Gold vs Goods in a Collapse

There was a post the other day on Reddit about the crisis in Venezuela. It was arguing that trade goods were far more valuable, or at least practical, than gold in an economic collapse situation.

Should preppers and their milder cousins, the conservative investor, be looking at Liquor instead of Bullion?

My take oh this question  is clear as mud, I would say – ‘Yes & No’.

Are trade goods more practical, hell yes. Try paying for a days worth of food with a Gold Eagle. Not easy.  As a matter of fact, analyzing this question of Goods or Gold may be best served by some basic definitions.

A collapsed economy probably infers the breakdown of fiat currency (legal tender whose value is backed by the government that issued it).  Or at least a problematic inflation, so much so, that it distorts the true buying power of the paper currency.

And so we turn to alternative stores of value (Money).

The Six Characteristics Of Money
  • Durability. Objects used as money must withstand physical wear and tear.
  • Portability. People need to be able to take money with them as they go about their business.
  • Divisibility. To be useful, money must be easily divided into smaller denominations , or units of value.
  • Uniformity. The item in question has a sameness,. Consistent quality.
  • Limited Supply. Should not be a common item, its scarcity is a positive.
  • Acceptability. Its value is universal.
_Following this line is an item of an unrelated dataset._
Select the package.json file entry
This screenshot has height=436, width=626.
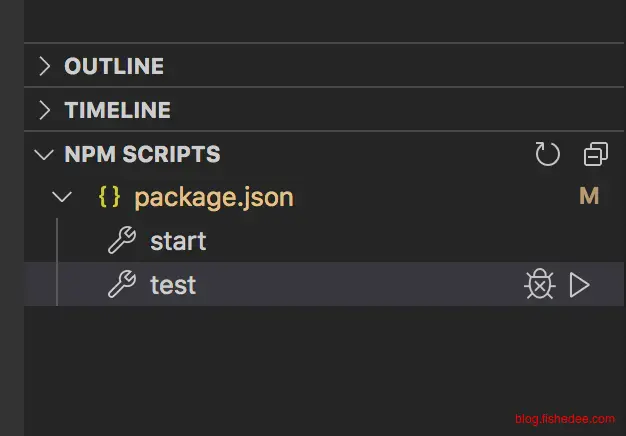[214, 197]
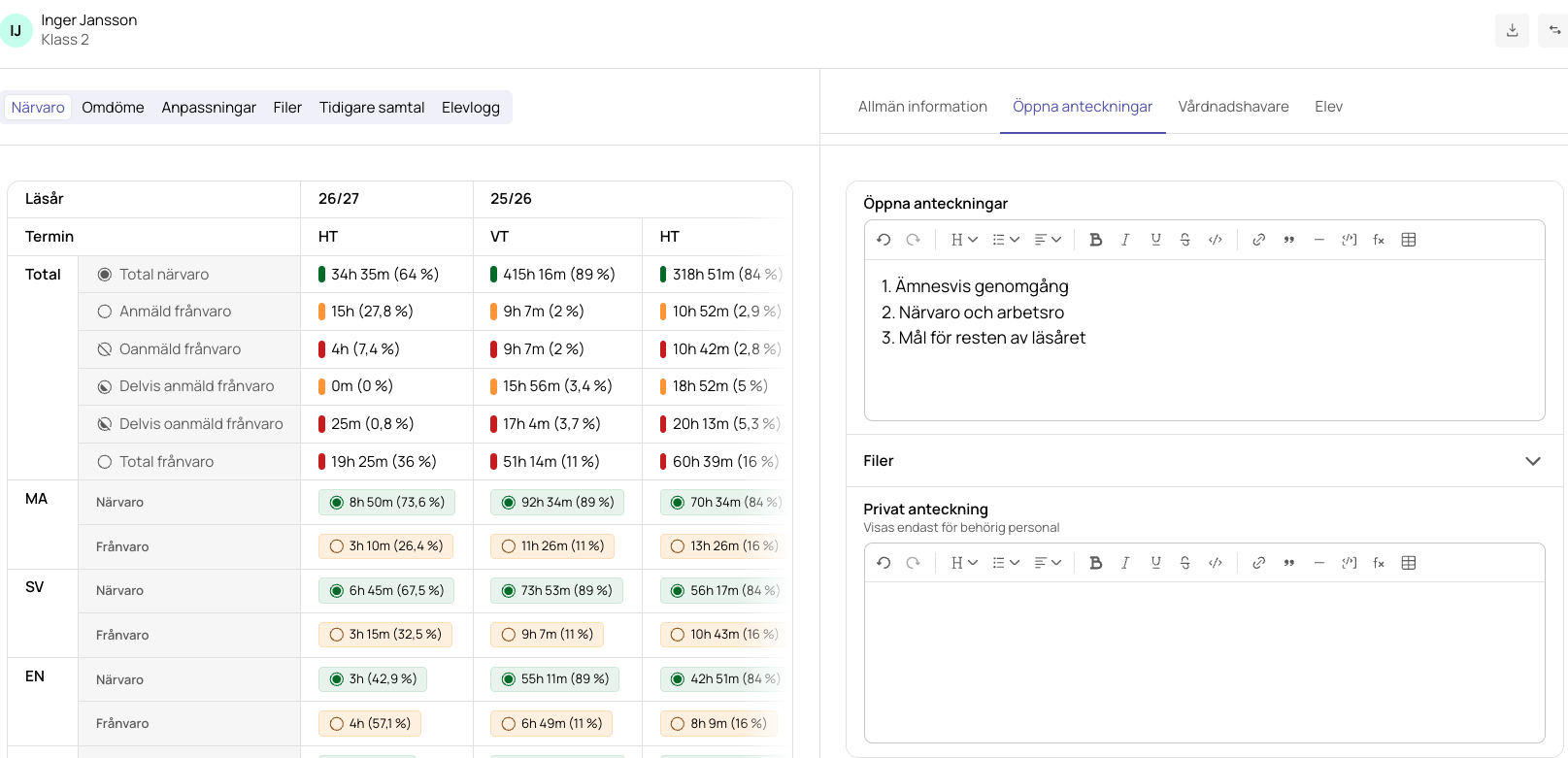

Gold meets all of these except maybe Divisibility. There are different coins, but they can only go so small. This is where silver comes in, much more divisible. So If we say Precious Metals, as opposed to just gold, we are in good shape.

But you can not eat Gold or Silver.

If things are desperate enough, even precious metals have lower value. If your immediate concerns are eating right now then trade goods are going to mean more.

If things are going to get better eventually, precious metals are the thinking mans currency. If you are able to think long term, the stable value of gold will really be worth it when stability returns.

 If the situation is truly bleak, or you are at the end of your rope, then true barter takes over. You want some diapers, give me some eggs.

When I envision prepping and having all my bases thoroughly covered, I tend to want both piles in my basement. PM’s and a case of liquor. Hence the yes and no to the original question.

And in the end isn’t that really the mindset of a prepper? Pre-worrying all the scenarios and having redundant systems.

As a matter of fact, it is those two concepts that are really at the heart of Prepping. If you train your brain to see all the plausible situations before they arise and take the time to plan for them when and if they do arise, you are a Prepper.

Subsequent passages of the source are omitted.